(Collected data entries)
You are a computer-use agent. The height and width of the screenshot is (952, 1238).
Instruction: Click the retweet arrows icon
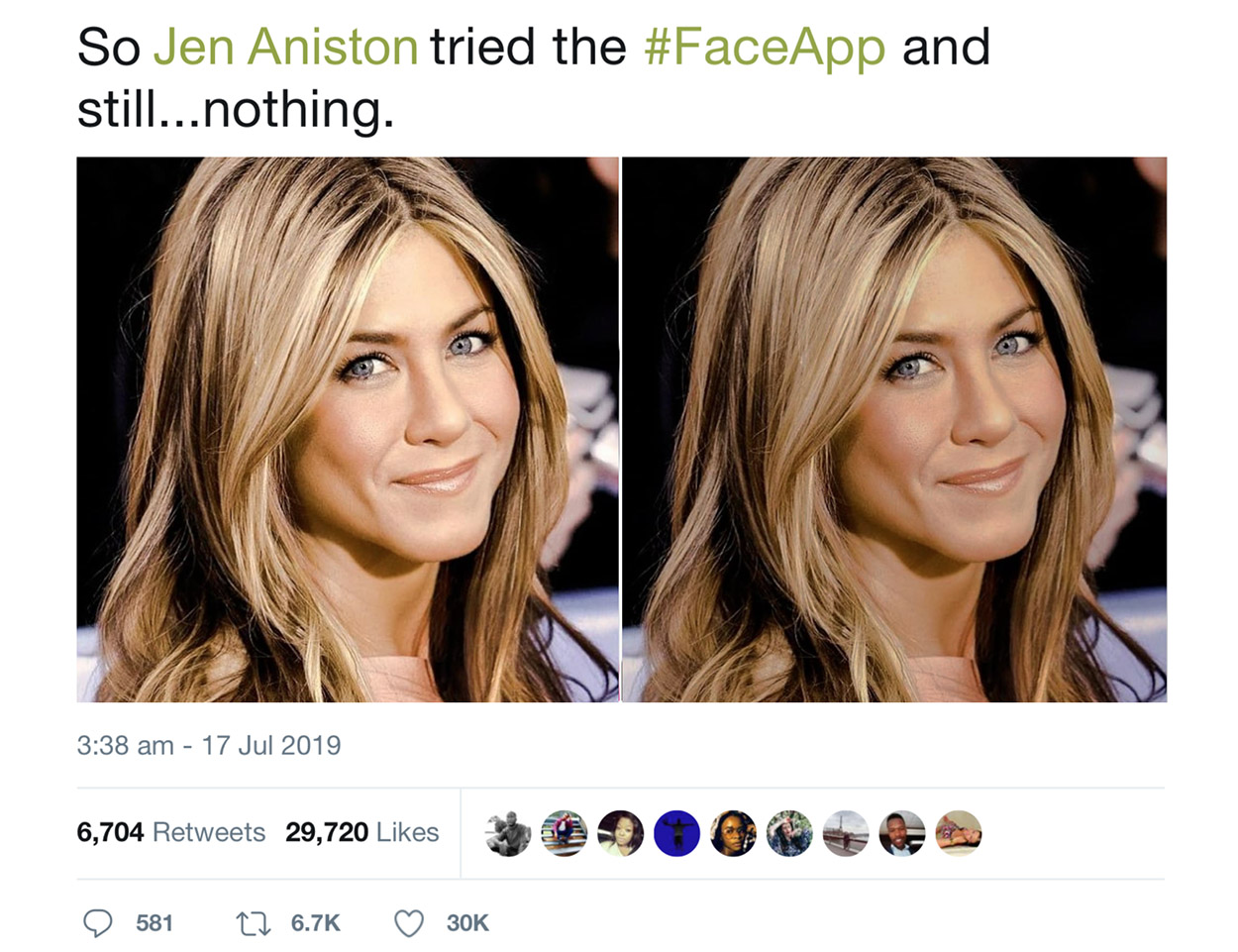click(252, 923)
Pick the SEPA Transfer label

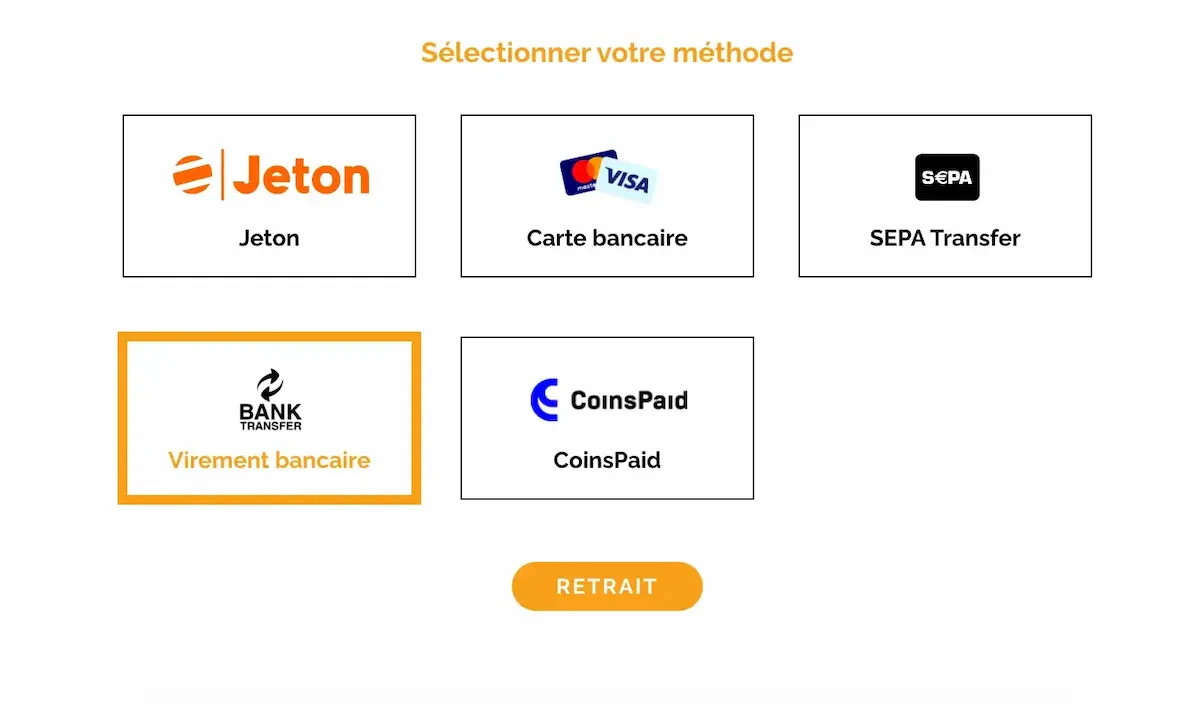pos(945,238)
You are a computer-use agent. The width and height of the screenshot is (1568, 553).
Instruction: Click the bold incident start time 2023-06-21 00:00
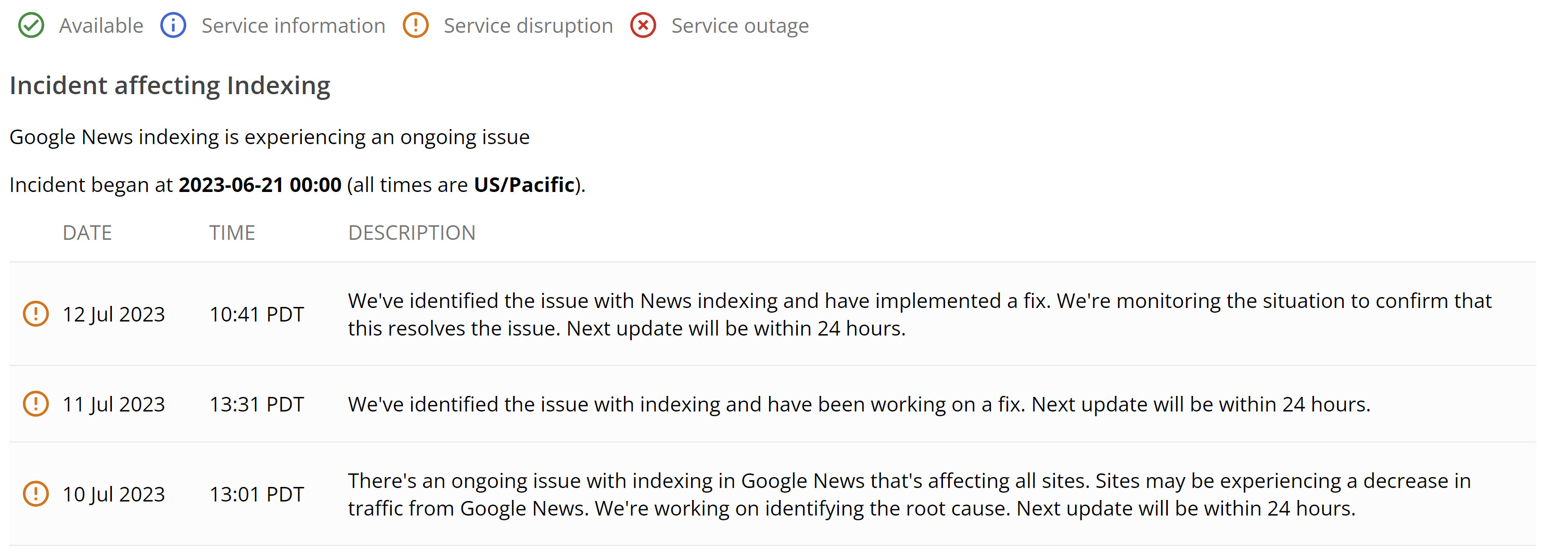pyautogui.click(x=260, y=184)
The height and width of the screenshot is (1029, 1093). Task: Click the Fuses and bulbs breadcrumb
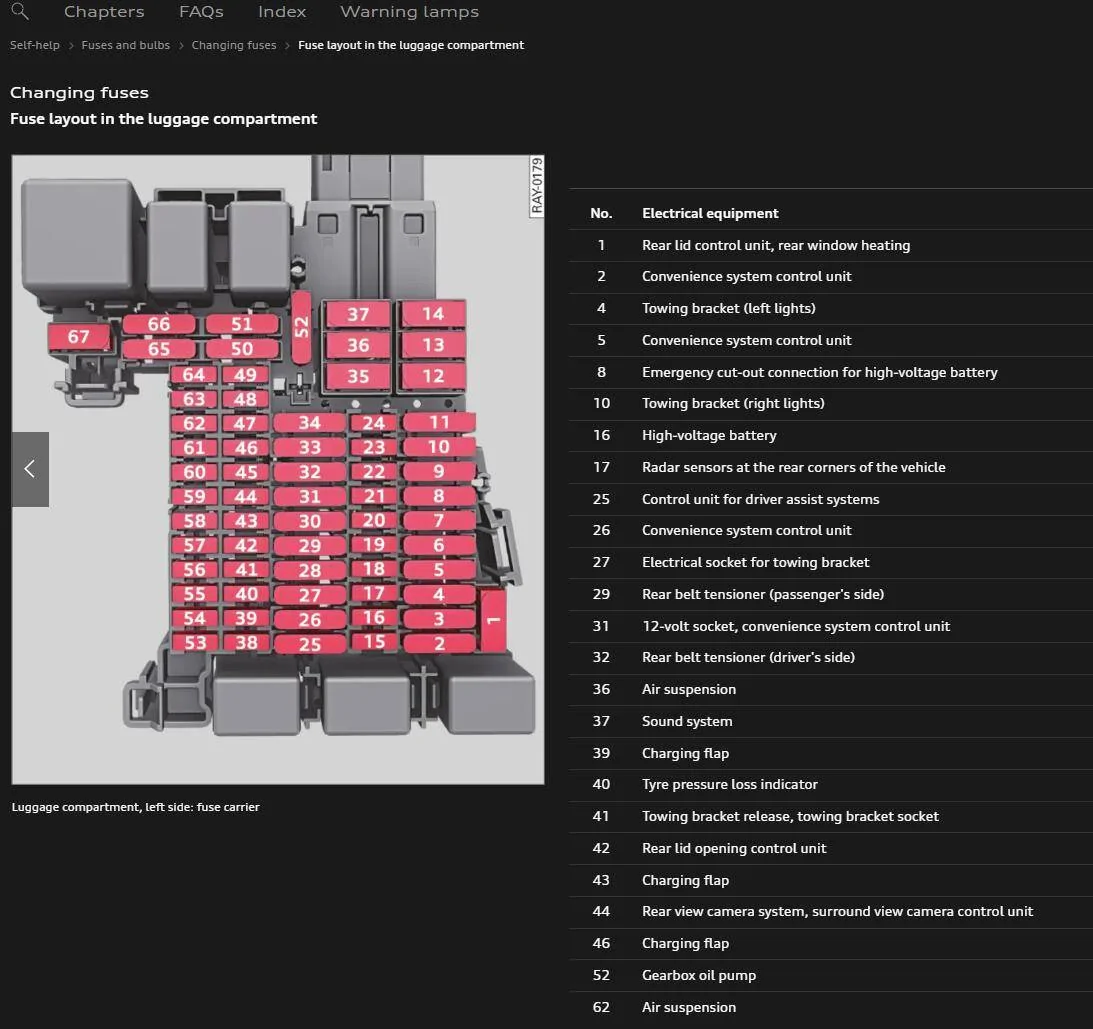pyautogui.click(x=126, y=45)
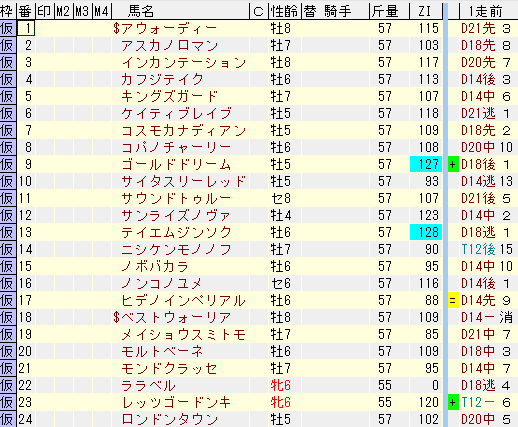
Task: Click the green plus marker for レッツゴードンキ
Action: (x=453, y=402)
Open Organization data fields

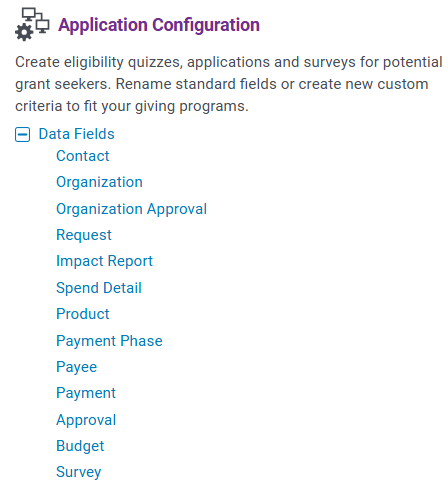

• **Goal of the exercise**
For this exercise, reproduce the data above exactly from the line containing "Pick the SEPA Transfer label" through its final line, both ends included, with no pictures in the copy.

• **Result**
Pick the SEPA Transfer label

pos(945,238)
You are a computer-use agent. The width and height of the screenshot is (1568, 553).
Instruction: Click the bold incident start time 2023-06-21 00:00
pyautogui.click(x=260, y=184)
The height and width of the screenshot is (1029, 1093). Task: Click the Fuses and bulbs breadcrumb
pyautogui.click(x=126, y=45)
Task: Click the green plus marker for レッツゴードンキ
Action: (x=453, y=402)
Open Organization data fields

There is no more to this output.